*EXTRACT PROVIDED*
—————

We know very little about the literal Shenrab Miwoche. But how much do we know about most of what is so easily accepted as 'truth' anyway? Take Syria. Everyone knows about Syria, it seems. Everybody has an opinion, has a view. But how much do you know about Syria really? 'Personal expertise' is a fiction nowadays based upon dodgy youtube videos, facebook posts, 'analysis' by armchair specialists, and that's that. Do you really know anything much about Assad? Does he really like killing and maiming his own kind with chemical weapons, knowingly incurring the wrath of the rest of the world? Most of us know as much about Syria as we do about Shenrab Miwoche. Too many of us still go along with the bad guys (Syria and Russia) against the good guys (USA, NATO, Syrian rebels) fantasy, which is fuelled by the mass of people who have been too lazy spiritually to (in Jungian terminology) integrate their own shadow side, thus leaving it hanging to dry in the outside world, where it is easy meat for the latest story in town. A story which is fed to us through organs of propaganda of whatever political leaning: the BBC, the Telegraph, the Guardian, whatever.

Paradoxically, the modern spurning of myth and of mythological truth in favour of 'hard facts and statistics', the prima materia of our age, renders people especially vulnerable to deception and manipulation. Give them a few 'facts' and they will believe anything that the propaganda machine wants them to.

Where our credulity with Shenrab Miwoche is really stretched to the limit is when we take a look at the details of his life. His story is known mainly through termas, 'hidden treasures' discovered and taken out by accomplished spiritual practitioners called tertons. According to the story related through the termas, his life journey is almost identical with that of the well-known Buddha from 2500 years ago. He was born into a royal family, lived an early life of luxury in a palace, before leaving behind family and friends at the age of 31 in order to live as a renunciate. He died at the age of 82.

Down even to the details of age, this is practically a carbon copy of what you'll find in most 'life stories of the Buddha'. There may be a few hard-headed literalists who will insist that this is the pattern by which all Buddhas live, but that, frankly, is ridiculous. I have little doubt that the original 'life of Shenrab Miwoche' was very different. What we are presented with is a re-invention by Buddhists over the earlier story. It is an early example of what is currently known as 'fake news'.

—————

*EXTRACTED MATERIAL*
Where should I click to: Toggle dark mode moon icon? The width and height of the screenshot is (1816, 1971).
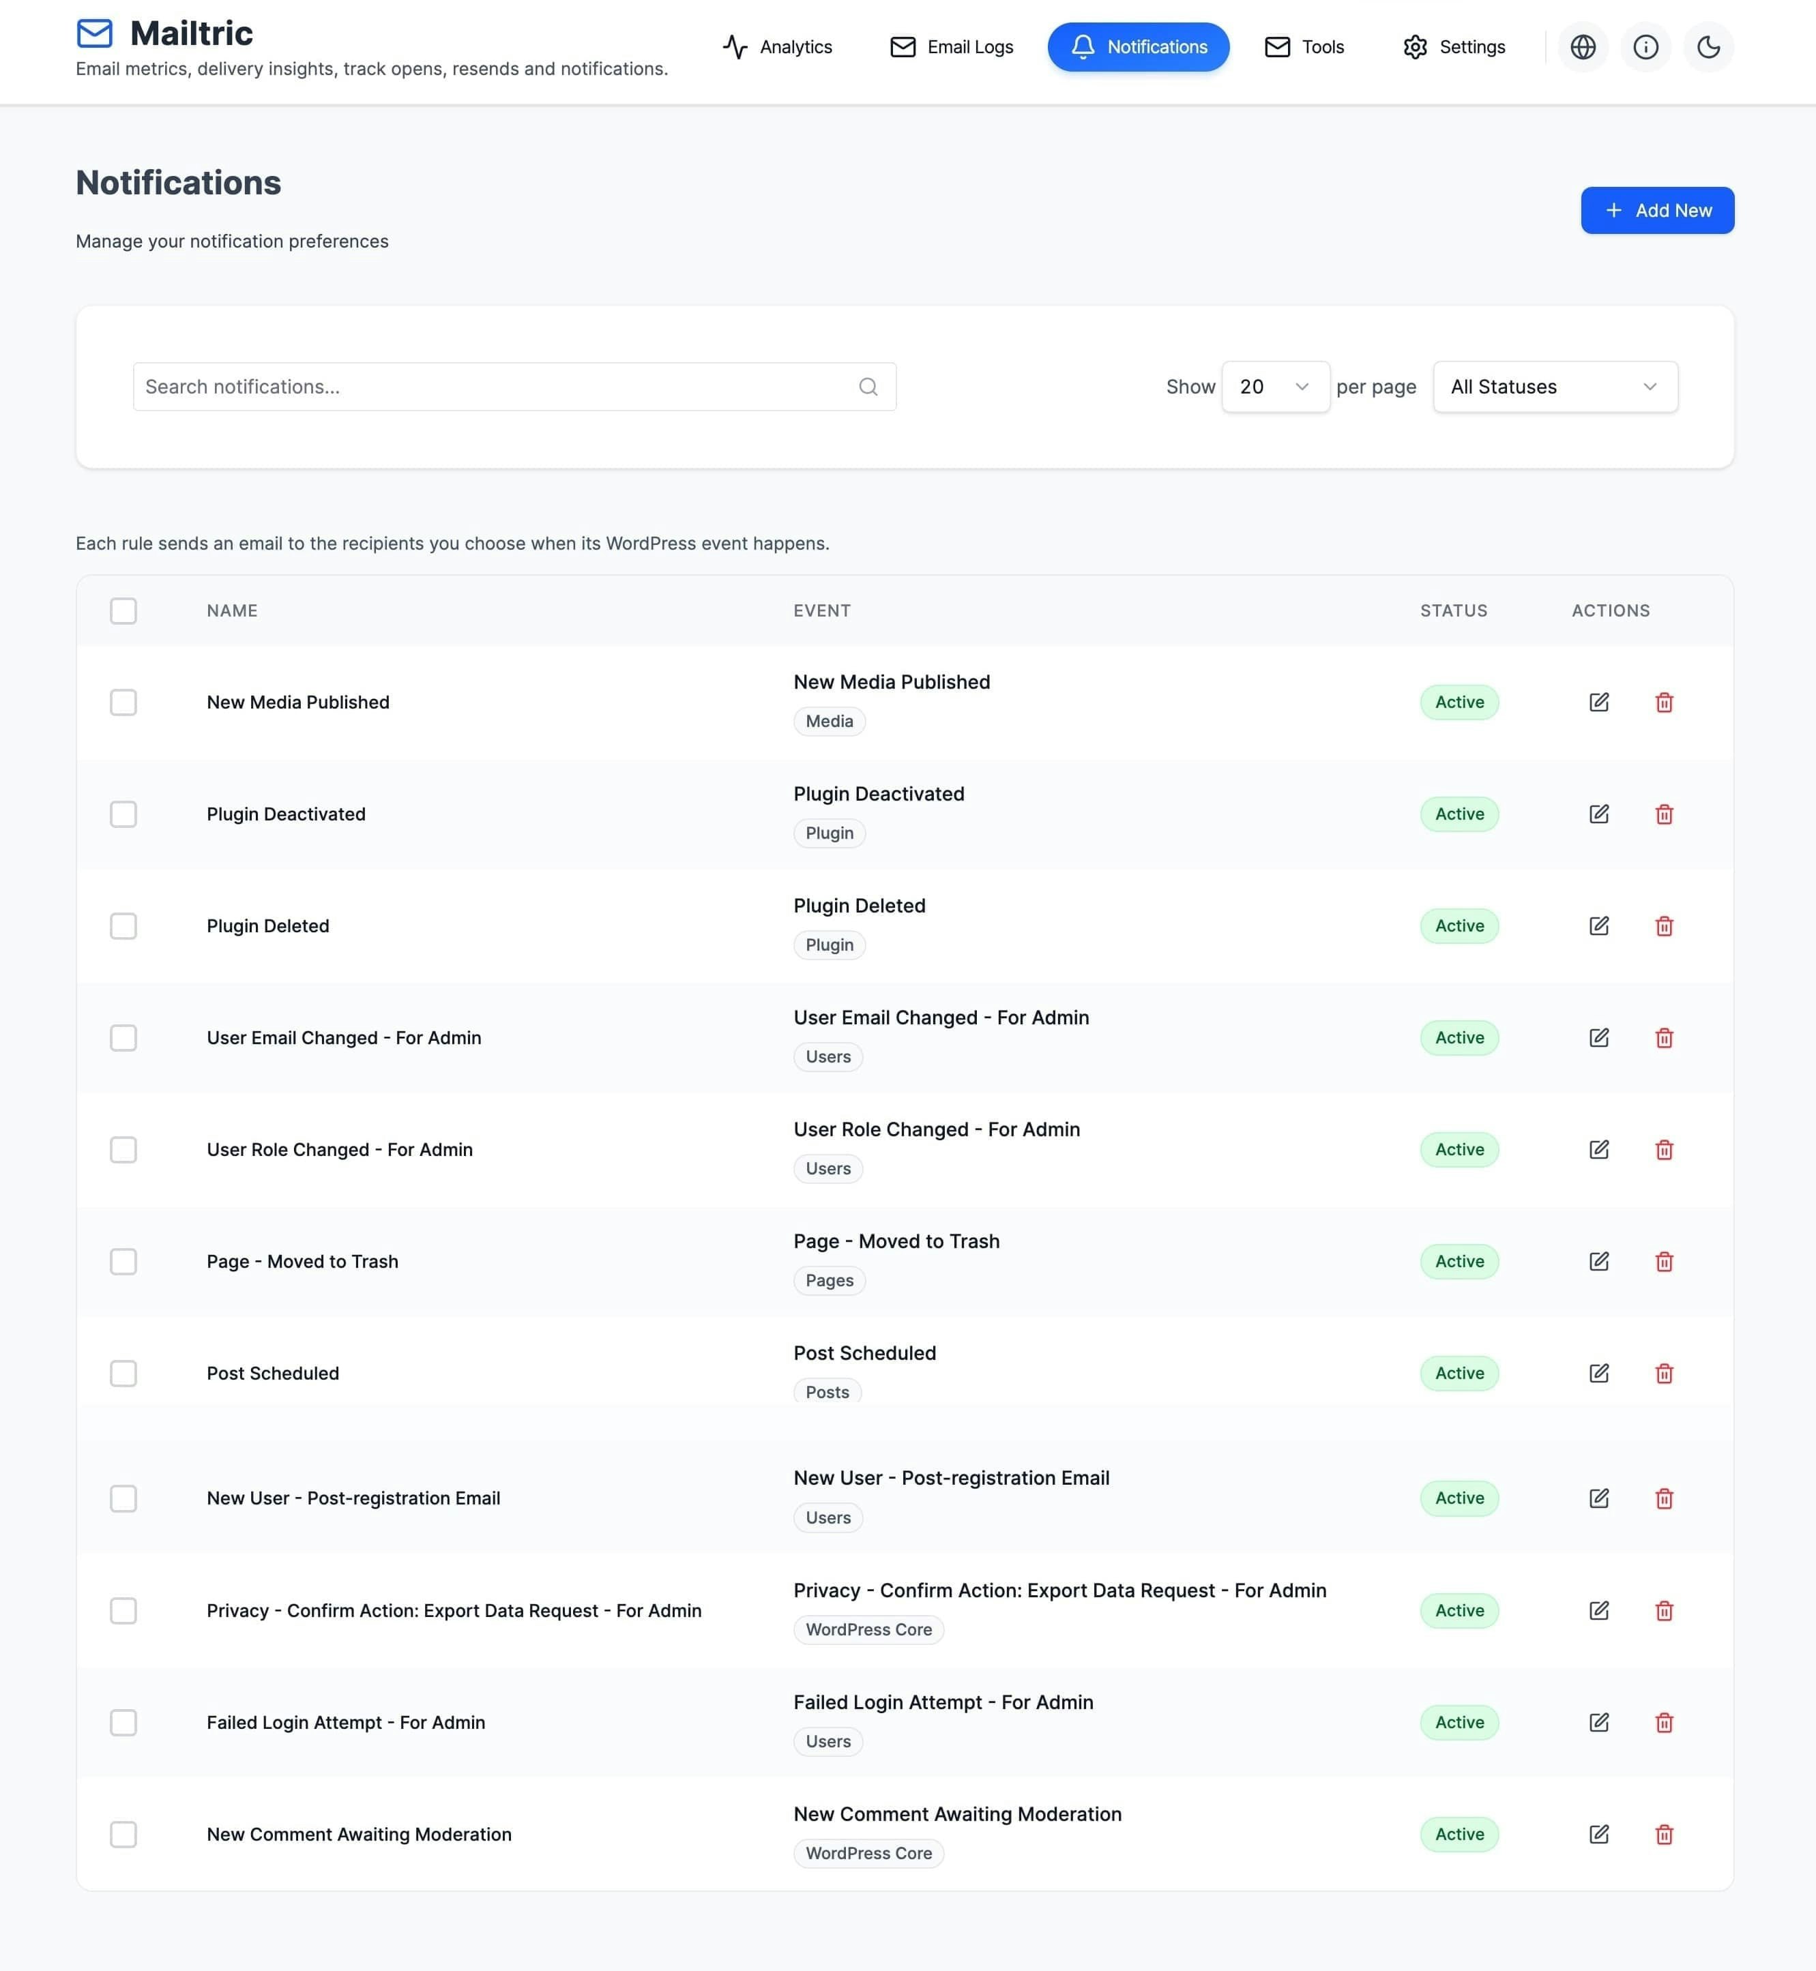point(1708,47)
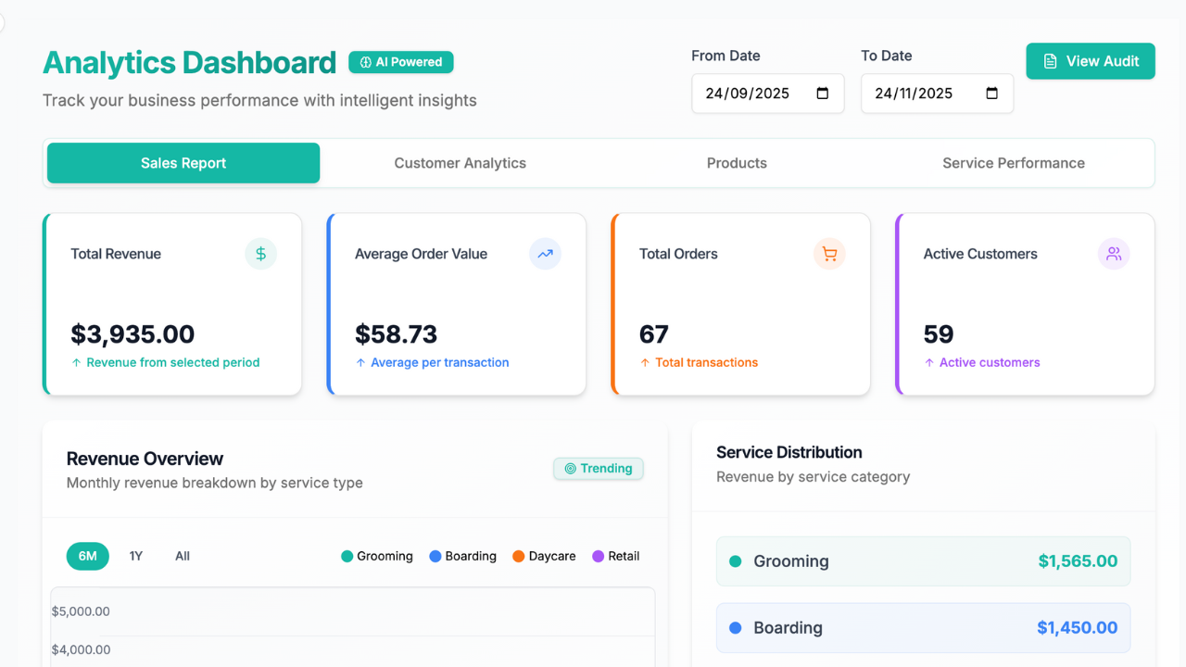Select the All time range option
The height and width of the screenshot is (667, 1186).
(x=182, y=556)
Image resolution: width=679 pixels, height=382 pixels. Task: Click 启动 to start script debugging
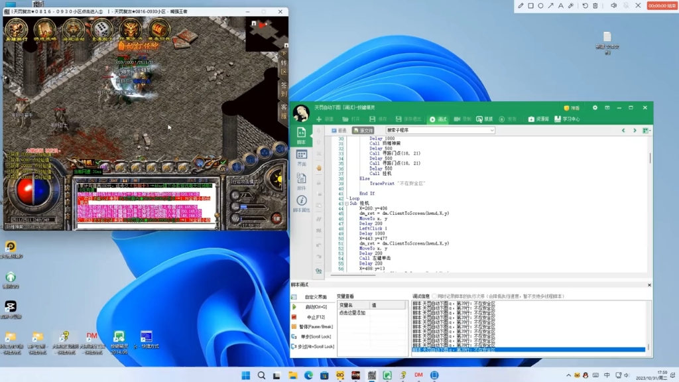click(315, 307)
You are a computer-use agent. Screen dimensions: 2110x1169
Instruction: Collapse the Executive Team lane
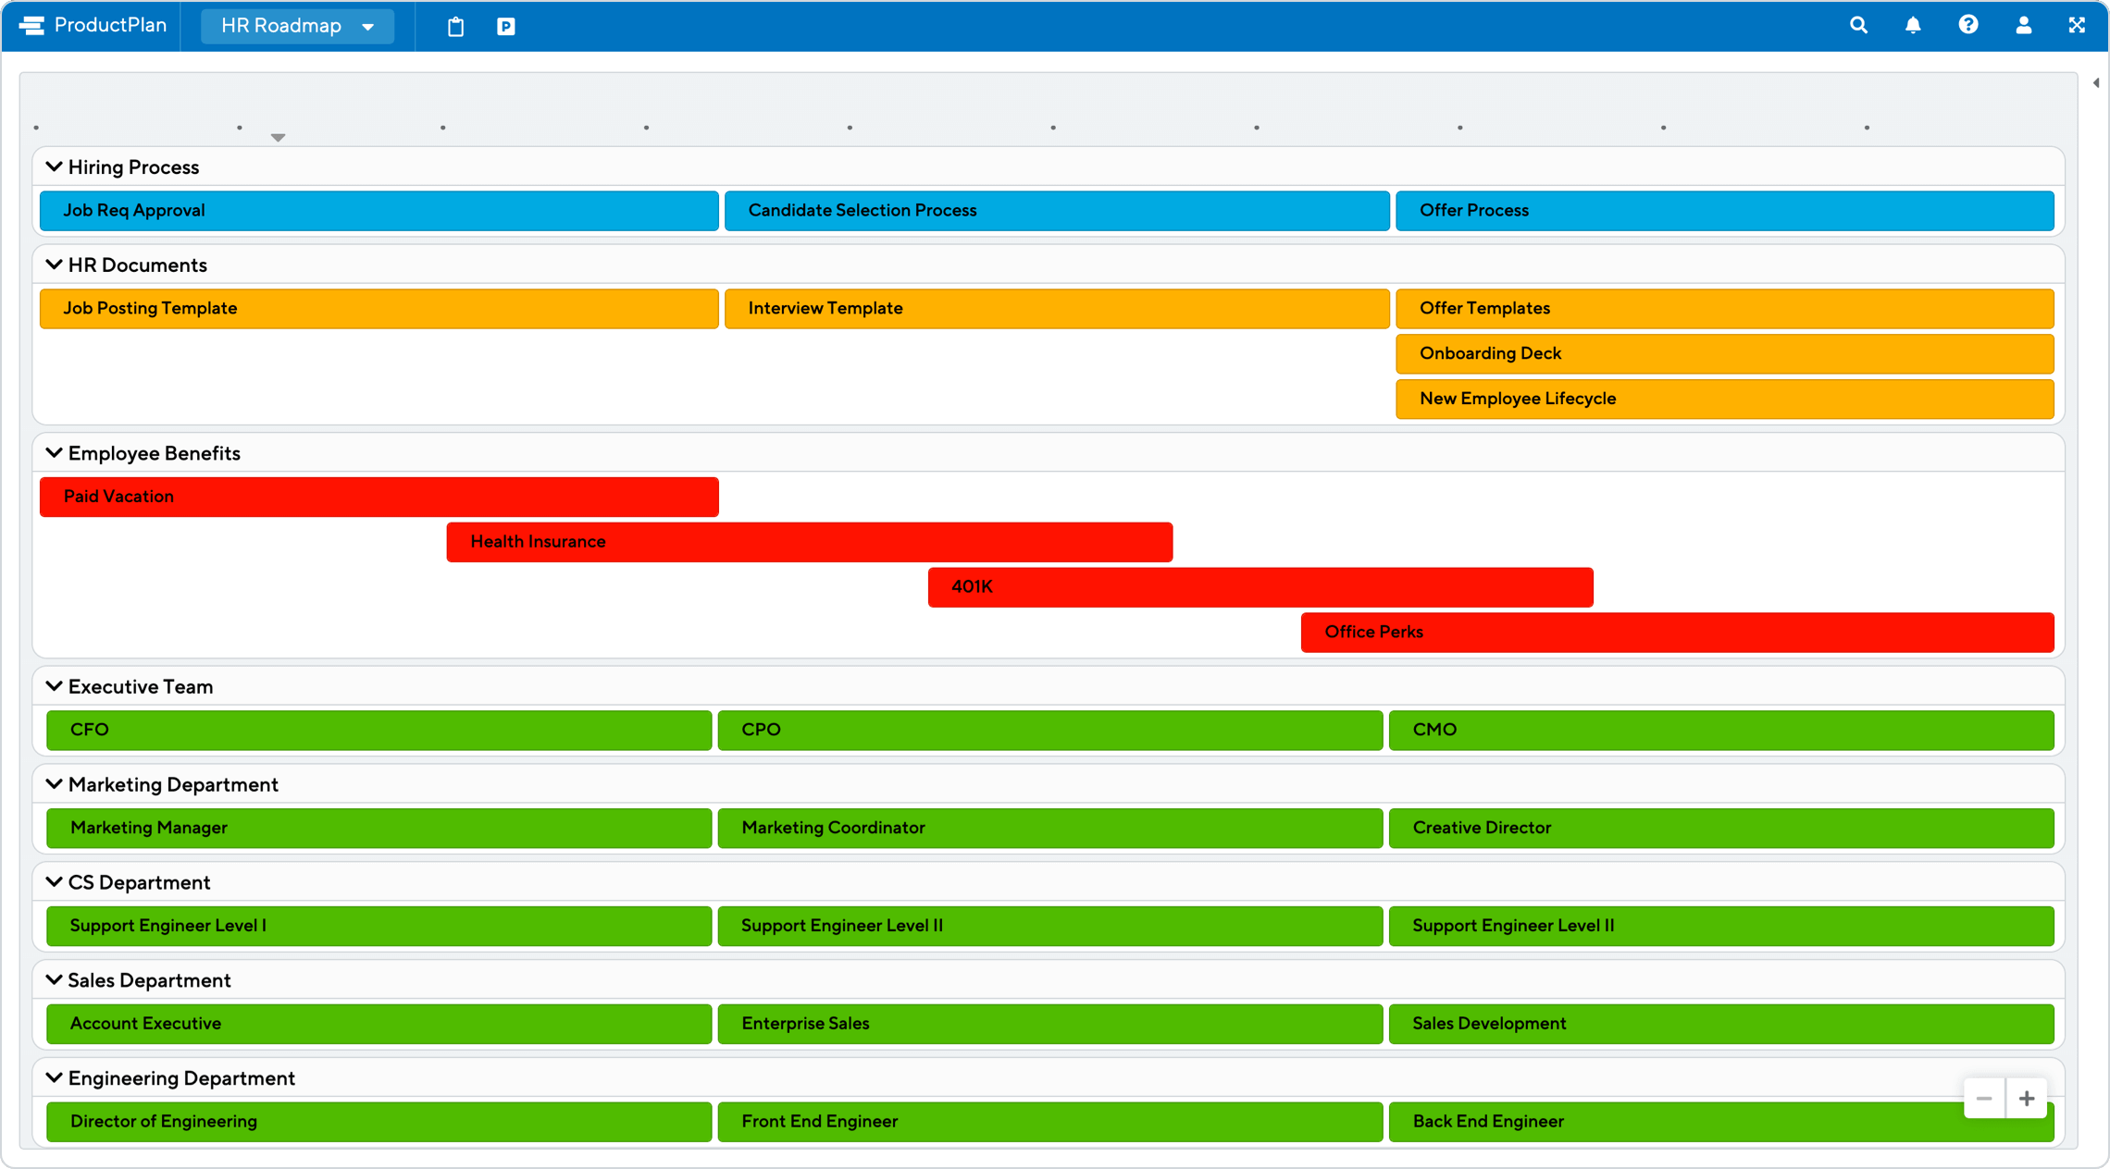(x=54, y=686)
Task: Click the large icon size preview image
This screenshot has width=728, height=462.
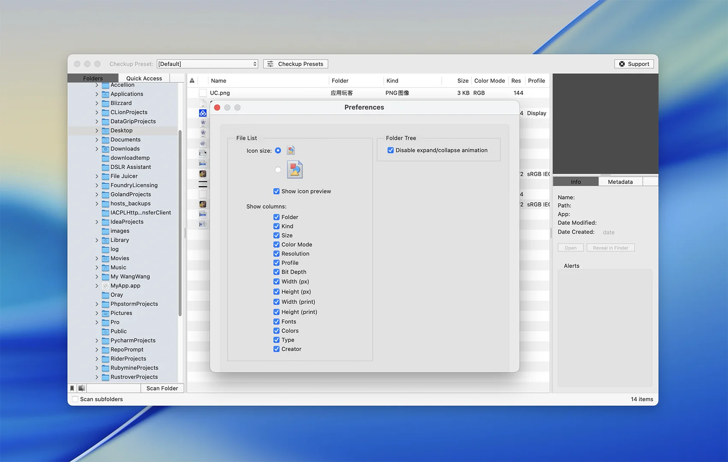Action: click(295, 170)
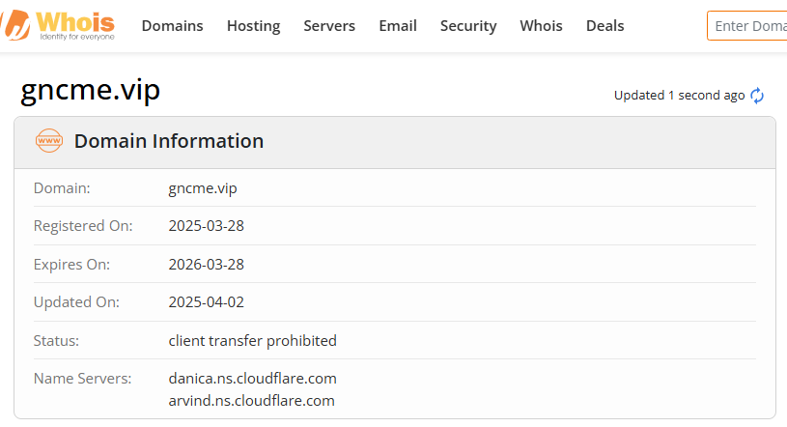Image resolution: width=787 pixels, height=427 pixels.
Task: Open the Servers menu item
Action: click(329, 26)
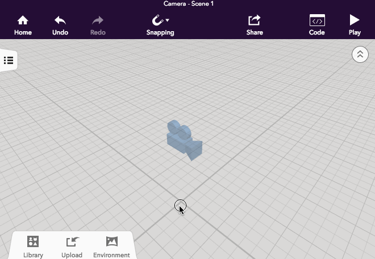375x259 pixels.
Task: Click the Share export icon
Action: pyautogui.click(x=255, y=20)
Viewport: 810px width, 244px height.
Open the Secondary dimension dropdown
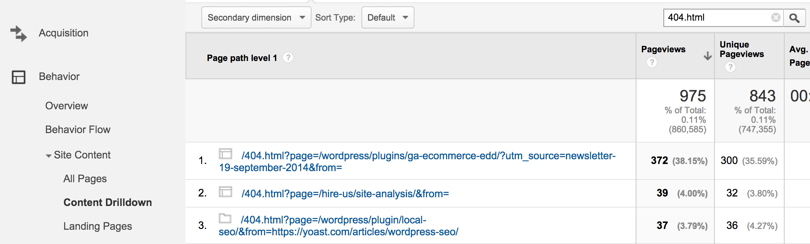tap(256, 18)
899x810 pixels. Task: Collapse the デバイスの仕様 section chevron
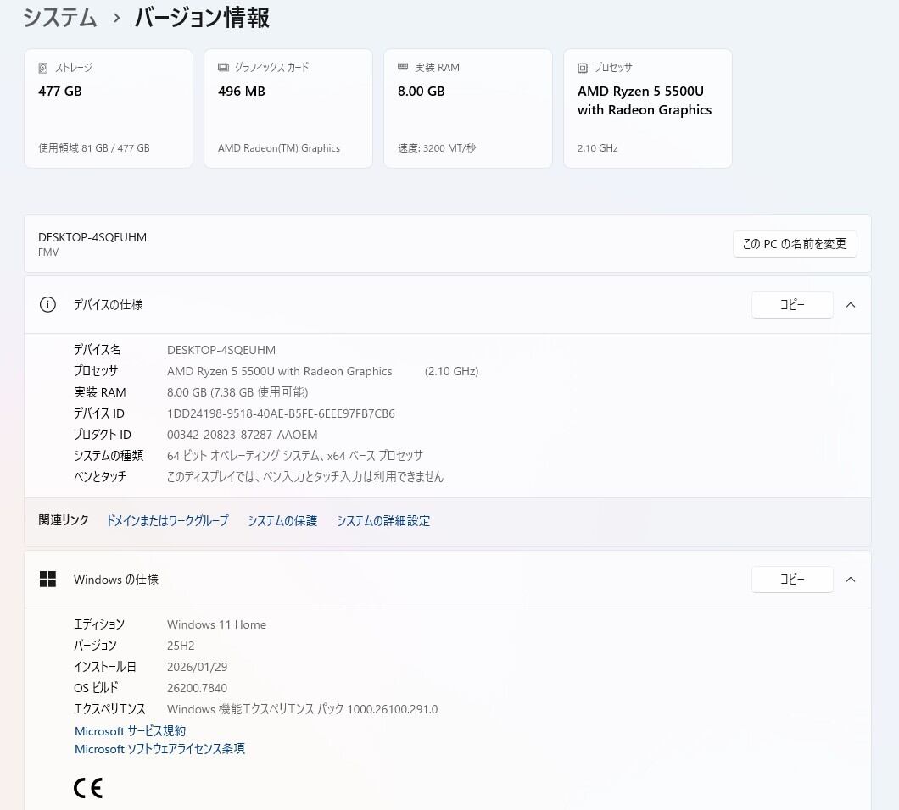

—————

*STATED GOAL*
Say whether each statement agrees with the Shenrab Miwoche text, answering yes or no and quoting the words that decide it. (a) According to the termas, Shenrab Miwoche left his family and friends at the age of 31. (b) Tertons are the hidden treasures through which his story is known. (c) Shenrab Miwoche died at the age of 80.

*COMPLETE ANSWER*
(a) Yes: "before leaving behind family and friends at the age of 31 in order to live as a renunciate."
(b) No: "termas, 'hidden treasures' discovered and taken out by accomplished spiritual practitioners called tertons."
(c) No: "He died at the age of 82."